Recall that log(y) is only defined for y > 0. If you train a model to predict y without any constraints it is possible that your model may predict a zero or negative value. These zero or negative predictions will cause infinities and nans to pop up in the metric calculations.

Although not as prominent in the Ames dataset, this can commonly happen when you switch from optimizing for RMSE to MAE (Mean-Absolute-Error). In the case of zero-inflated regression the intercept only model will predict the median, which is often times zero.
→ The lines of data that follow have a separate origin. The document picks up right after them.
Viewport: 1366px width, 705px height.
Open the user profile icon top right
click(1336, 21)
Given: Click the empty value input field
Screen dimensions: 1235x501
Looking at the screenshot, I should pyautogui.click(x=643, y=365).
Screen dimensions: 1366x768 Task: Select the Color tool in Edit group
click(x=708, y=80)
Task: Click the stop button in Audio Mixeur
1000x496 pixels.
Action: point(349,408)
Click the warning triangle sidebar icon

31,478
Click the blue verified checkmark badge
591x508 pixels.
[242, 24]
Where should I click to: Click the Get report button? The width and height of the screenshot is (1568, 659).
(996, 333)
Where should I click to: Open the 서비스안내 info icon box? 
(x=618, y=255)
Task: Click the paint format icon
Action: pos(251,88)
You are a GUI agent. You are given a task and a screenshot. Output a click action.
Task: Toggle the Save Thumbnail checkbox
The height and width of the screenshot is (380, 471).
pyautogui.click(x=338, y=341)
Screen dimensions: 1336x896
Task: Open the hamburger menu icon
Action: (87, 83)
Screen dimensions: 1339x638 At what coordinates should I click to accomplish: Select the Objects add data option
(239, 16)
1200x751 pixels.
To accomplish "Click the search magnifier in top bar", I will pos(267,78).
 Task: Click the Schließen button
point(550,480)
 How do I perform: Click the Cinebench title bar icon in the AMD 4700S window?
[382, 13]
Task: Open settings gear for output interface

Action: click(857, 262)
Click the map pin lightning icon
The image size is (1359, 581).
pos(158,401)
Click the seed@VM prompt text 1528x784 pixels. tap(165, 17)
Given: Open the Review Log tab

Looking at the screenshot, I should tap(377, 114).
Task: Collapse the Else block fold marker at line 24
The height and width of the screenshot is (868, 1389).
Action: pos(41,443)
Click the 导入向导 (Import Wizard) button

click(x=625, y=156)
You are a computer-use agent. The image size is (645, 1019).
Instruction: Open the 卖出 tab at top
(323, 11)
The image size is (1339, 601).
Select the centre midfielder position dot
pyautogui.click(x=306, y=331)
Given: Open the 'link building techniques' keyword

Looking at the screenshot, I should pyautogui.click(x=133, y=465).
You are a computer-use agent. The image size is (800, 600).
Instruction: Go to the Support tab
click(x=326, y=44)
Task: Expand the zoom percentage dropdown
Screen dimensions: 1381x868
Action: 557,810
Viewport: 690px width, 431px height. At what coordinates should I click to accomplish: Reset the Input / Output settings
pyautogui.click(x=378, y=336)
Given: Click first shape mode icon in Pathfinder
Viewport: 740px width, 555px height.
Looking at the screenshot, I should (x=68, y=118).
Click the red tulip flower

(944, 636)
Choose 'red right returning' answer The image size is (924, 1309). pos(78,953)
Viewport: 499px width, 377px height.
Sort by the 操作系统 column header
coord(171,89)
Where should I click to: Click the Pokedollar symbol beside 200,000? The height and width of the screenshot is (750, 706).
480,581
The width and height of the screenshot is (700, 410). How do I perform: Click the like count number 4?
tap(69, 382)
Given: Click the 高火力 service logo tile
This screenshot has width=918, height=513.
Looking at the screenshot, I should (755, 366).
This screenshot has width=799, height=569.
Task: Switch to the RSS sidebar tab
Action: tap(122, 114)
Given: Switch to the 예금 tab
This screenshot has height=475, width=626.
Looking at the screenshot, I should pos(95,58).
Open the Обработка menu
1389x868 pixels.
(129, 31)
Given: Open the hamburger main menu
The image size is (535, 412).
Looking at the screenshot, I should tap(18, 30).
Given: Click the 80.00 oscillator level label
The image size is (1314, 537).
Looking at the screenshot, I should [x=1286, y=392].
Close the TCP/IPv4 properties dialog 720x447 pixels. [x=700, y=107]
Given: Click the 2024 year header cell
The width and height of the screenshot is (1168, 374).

To solve this issue it is good practice to predict log(y) or in this case log(Sales_Price) instead of the untransformed target. In other words, what matters in your modeling is log(Sales_Price). You do not build a model to predict price and then plug a log of it into the evaluation metric. You build a model to predict the logarithm of the target and then use normal RMSE to evaluate the model’s performance.

If you decide to predict log(Sales_Price), then you will need to transform the target back using the exponential — exp(pred) — when submitting your results.